'''

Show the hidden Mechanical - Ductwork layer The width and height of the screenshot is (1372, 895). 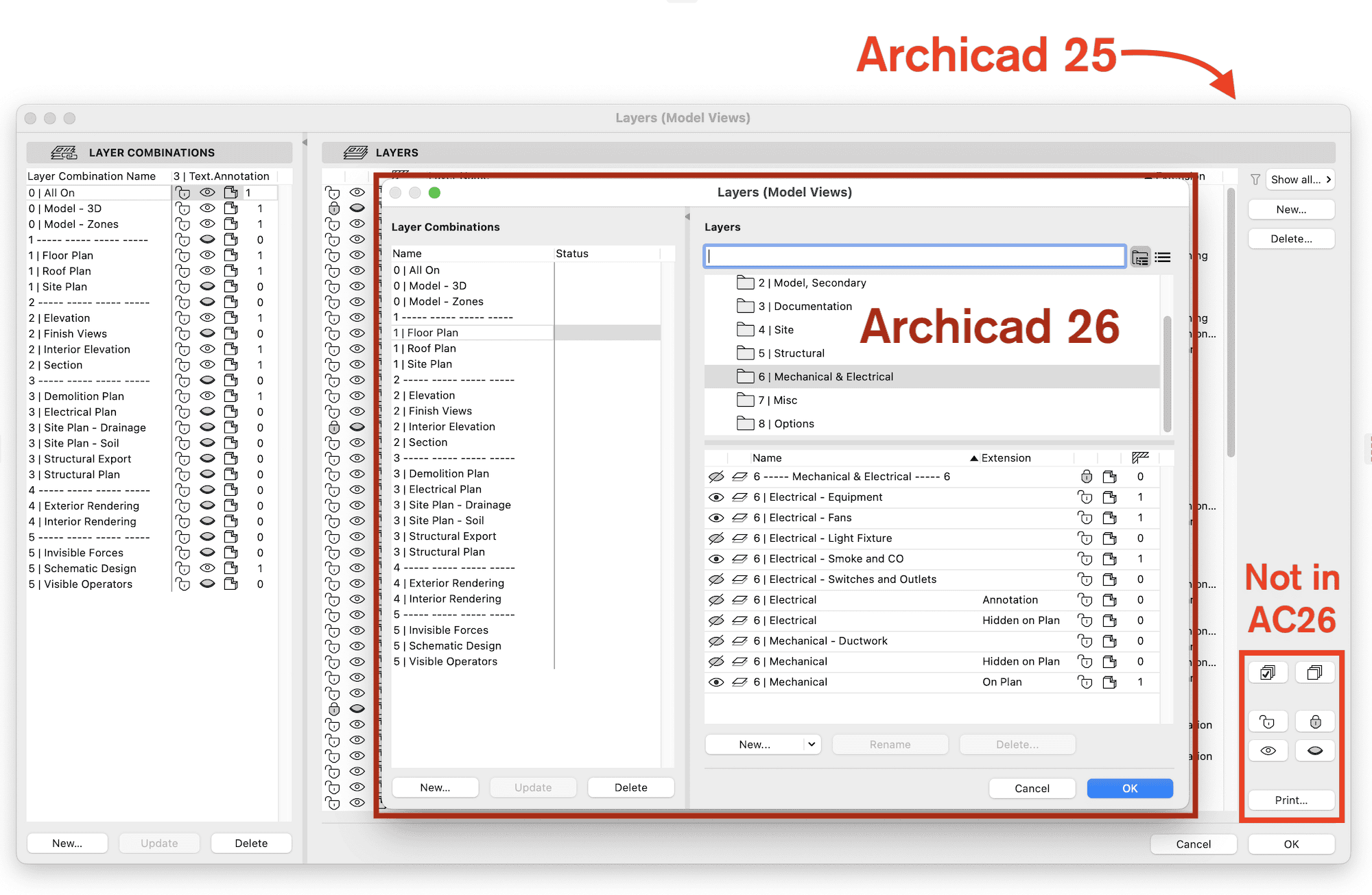[x=716, y=641]
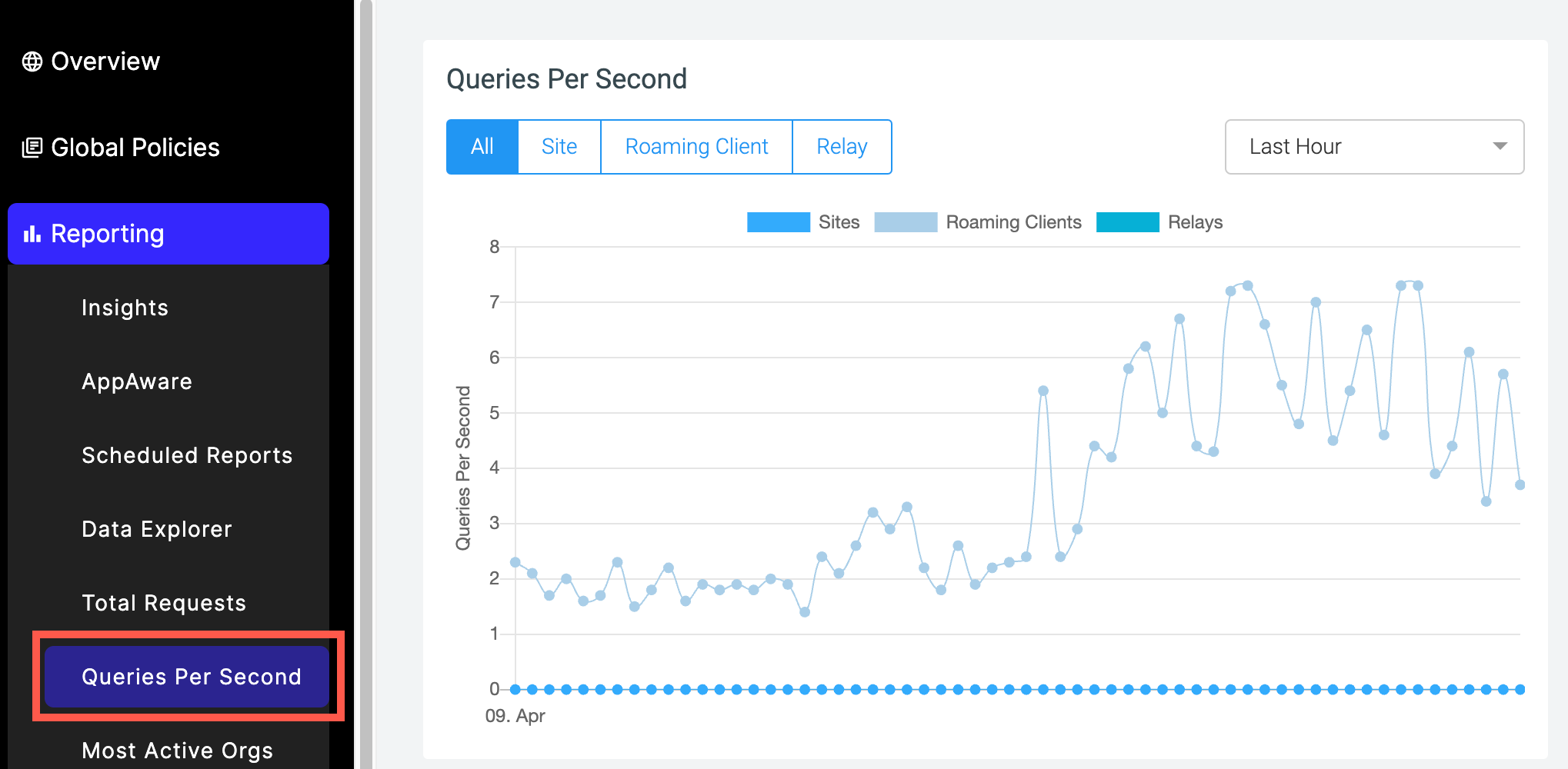This screenshot has height=769, width=1568.
Task: Select the Reporting bar-chart icon
Action: pos(31,234)
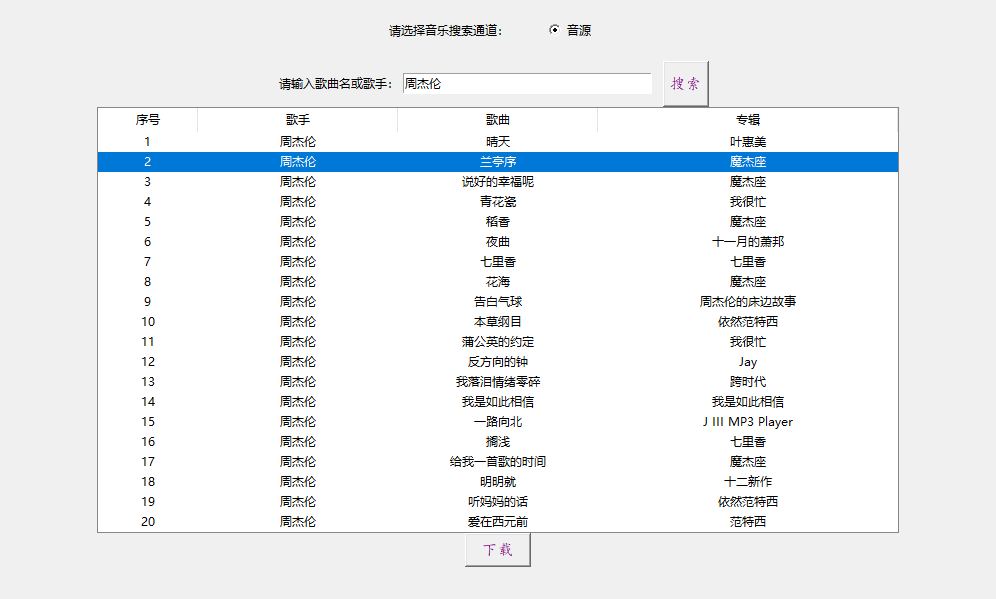996x599 pixels.
Task: Click the 搜索 search button
Action: point(684,82)
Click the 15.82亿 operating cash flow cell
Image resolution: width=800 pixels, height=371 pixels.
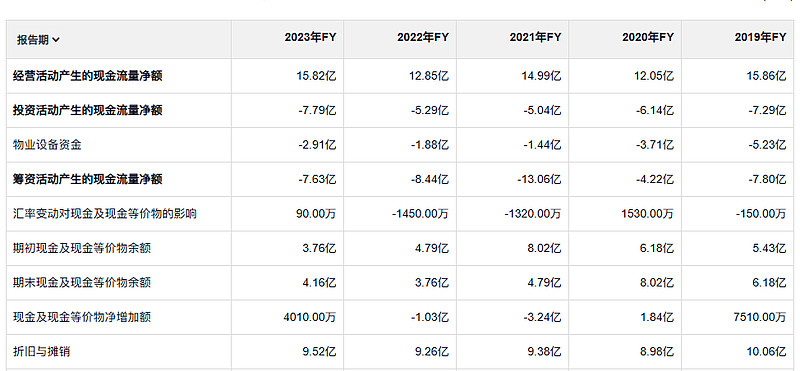(x=316, y=76)
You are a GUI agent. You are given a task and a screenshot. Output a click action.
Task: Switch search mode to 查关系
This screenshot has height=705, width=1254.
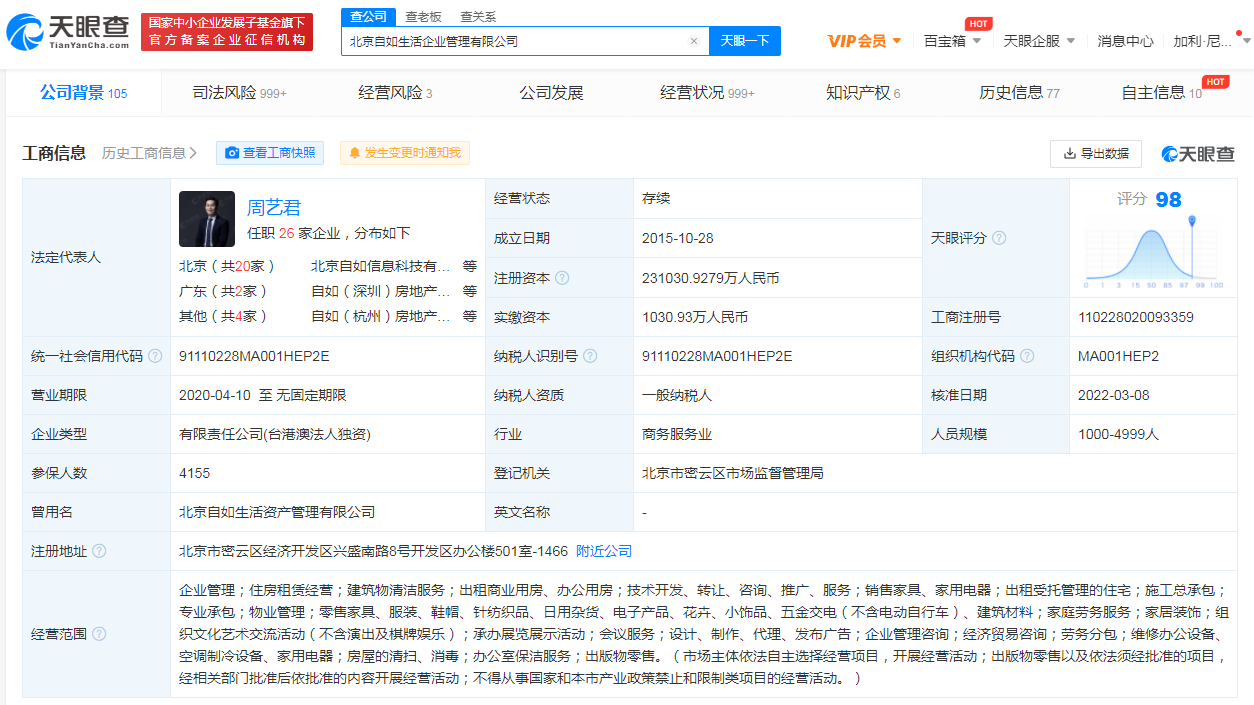point(478,16)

'''

DESCRIPTION OF THE TASK:
Retype the lines of the records word for word, beginning at the line that contains "You are a GUI" and stopping after the last line of the records. Leave the pictures out of your answer.

ANSWER FOR THIS EXERCISE:
You are a GUI agent. You are given a task and a screenshot. Output a click action.
Task: Switch search mode to 查关系
This screenshot has height=705, width=1254.
point(478,16)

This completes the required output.